The fact is, there is no statewide prohibition on the use of high emission two-stroke vessel engines, and there is no plan to prohibit them.
The state regulations, from the California Air Resources Board (ARB) Recreational Marine Engine Program, are directed at the manufacture and sale of NEW marine gasoline two-stroke engines. ("New" means the engine has never been sold to an end-user.) The ARB regulations ordered vessel engine manufacturers to build cleaner emission engines meeting increasingly strict standards with steps in 2001, 2004, and 2008. These ARB regulations do not affect the use of any vessels on waterways, other than the fact that consumers will obtain improved gas mileage from the new models now on the market.

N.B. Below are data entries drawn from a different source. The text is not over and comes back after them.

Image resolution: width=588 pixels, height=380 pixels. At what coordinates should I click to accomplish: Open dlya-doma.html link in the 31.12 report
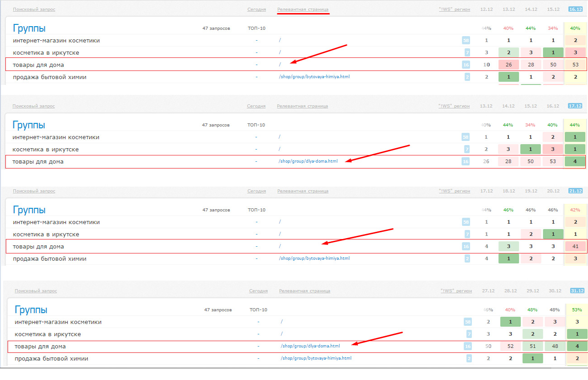pos(310,346)
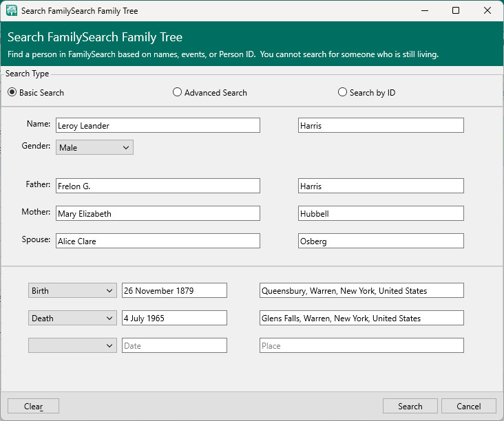Click the death place field Glens Falls
The height and width of the screenshot is (421, 504).
(x=361, y=319)
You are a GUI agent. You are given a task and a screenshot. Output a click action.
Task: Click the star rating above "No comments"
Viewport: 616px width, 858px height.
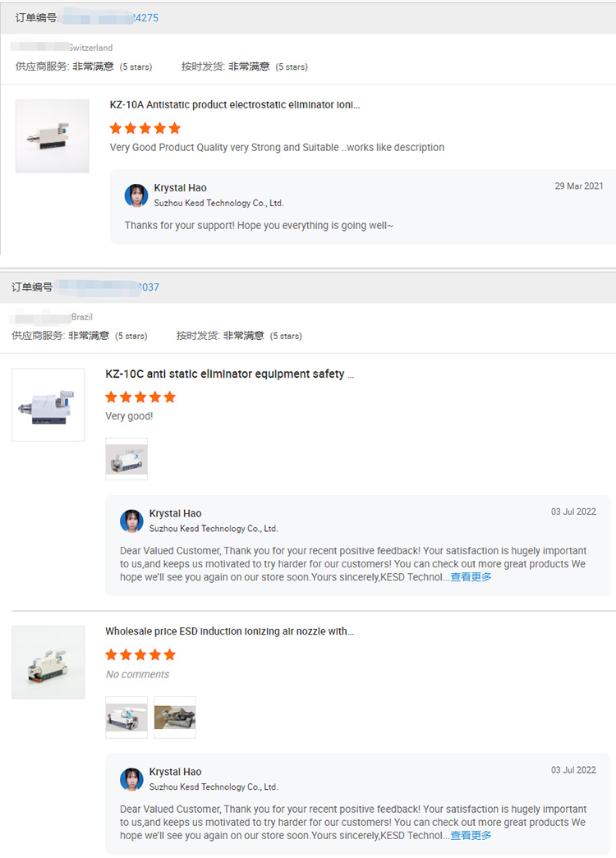140,655
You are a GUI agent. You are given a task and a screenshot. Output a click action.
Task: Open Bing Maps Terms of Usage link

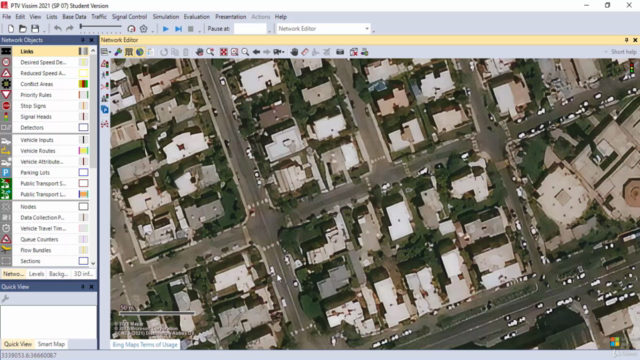(145, 344)
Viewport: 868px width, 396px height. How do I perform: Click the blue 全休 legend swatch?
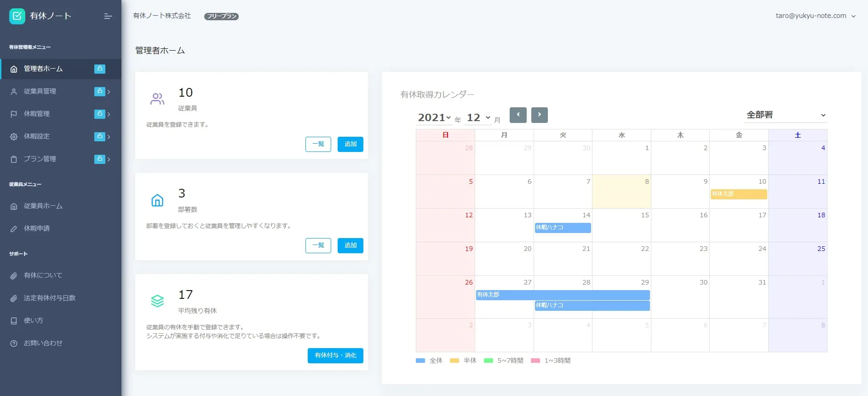pyautogui.click(x=420, y=361)
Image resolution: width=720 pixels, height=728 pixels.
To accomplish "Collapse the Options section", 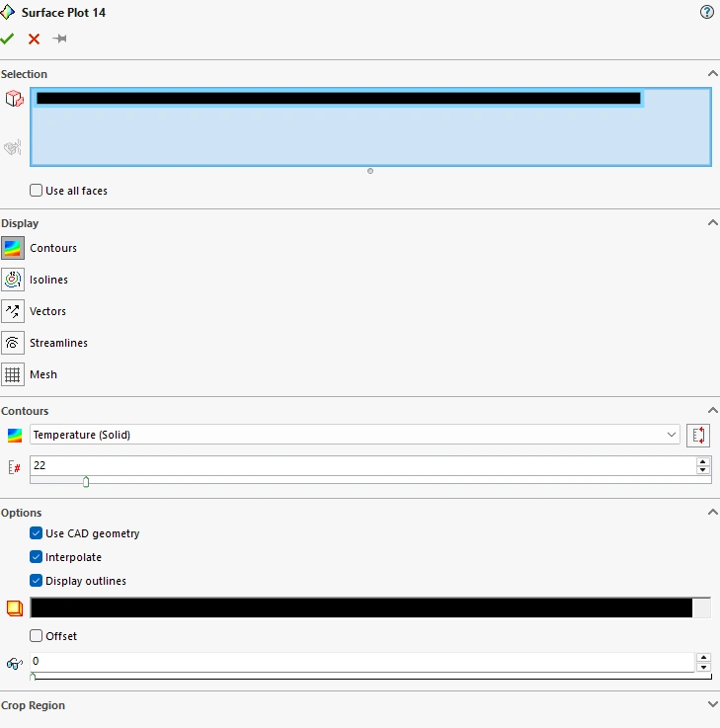I will point(712,512).
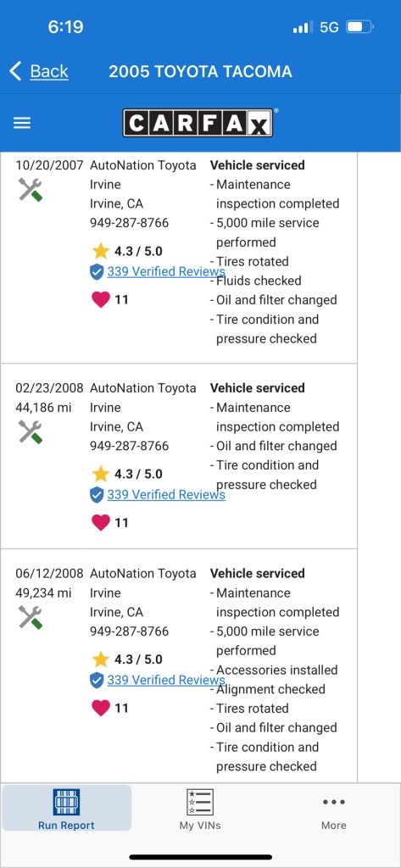This screenshot has height=868, width=401.
Task: Open the hamburger menu icon
Action: pos(21,123)
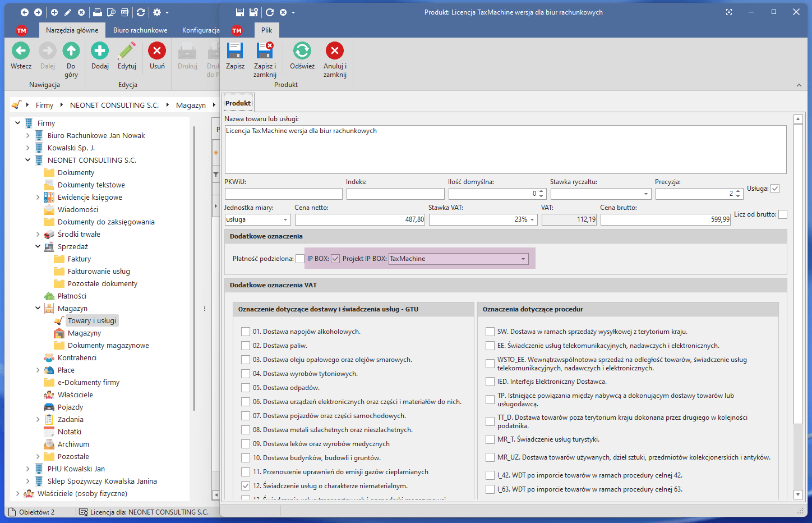
Task: Check 02. Dostawa paliw option
Action: (x=246, y=346)
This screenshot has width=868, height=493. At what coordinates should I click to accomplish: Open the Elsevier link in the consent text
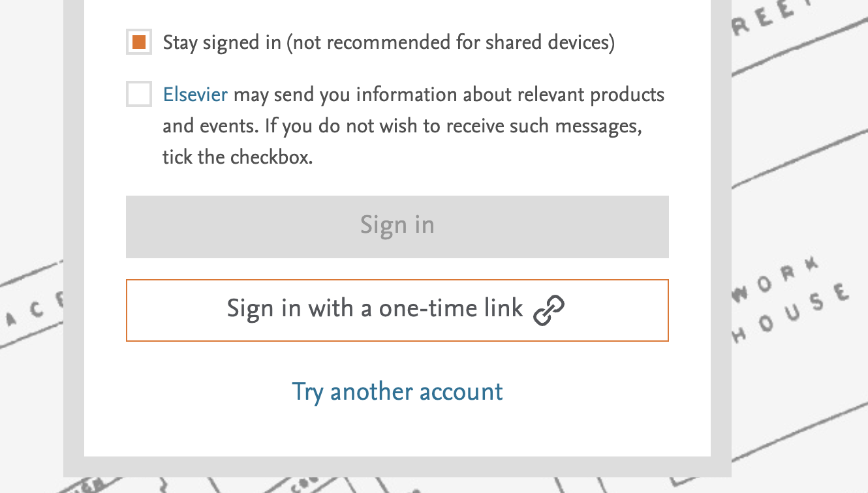pyautogui.click(x=194, y=94)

A number of cities, counties or districts have adopted ordinances on drinking water reservoirs that restrict or ban the use of high emission, carbureted or electronic fuel injection (EFI) two-stroke marine engines.
There are no salt-water or river restrictions based solely on high emission vessel engines.
Cleaner technology direct-injection two-stroke marine engines, manufactured since 1999, can be used on all waterways in California, except for some waterways that have generic prohibitions, such as banning all motorboats or all personal watercraft.
We hope this clears up any confusion about this subject. Should you have any questions, please contact Gloria Sandoval at (916) 651-5692.
Frequently Asked Questions About ARB's Clean Vessels Regs
Editor's Note: The California Air Resources Board's new regulations requiring manufacturers to reduce emissions from new outboard and personal watercraft engines will become effective in three stages--2001, 2004 and 2008. ARB believes that by 2010, the regulations will achieve a 30-ton-per-day reduction of hydrocarbons and oxides of nitrogen over the current U.S. EPA standards, and 44 tons per day by 2020. ARB estimates that carbureted two-stroke engines discharge up to 20-30 percent of their fuel unburned into the air and water.
ARB will also require that each new engine be provided with a label to certify that the engine complies with the new regulations. The label will feature from one to three stars, depending on the emission level, with three stars indicating the lowest level of exhaust emissions.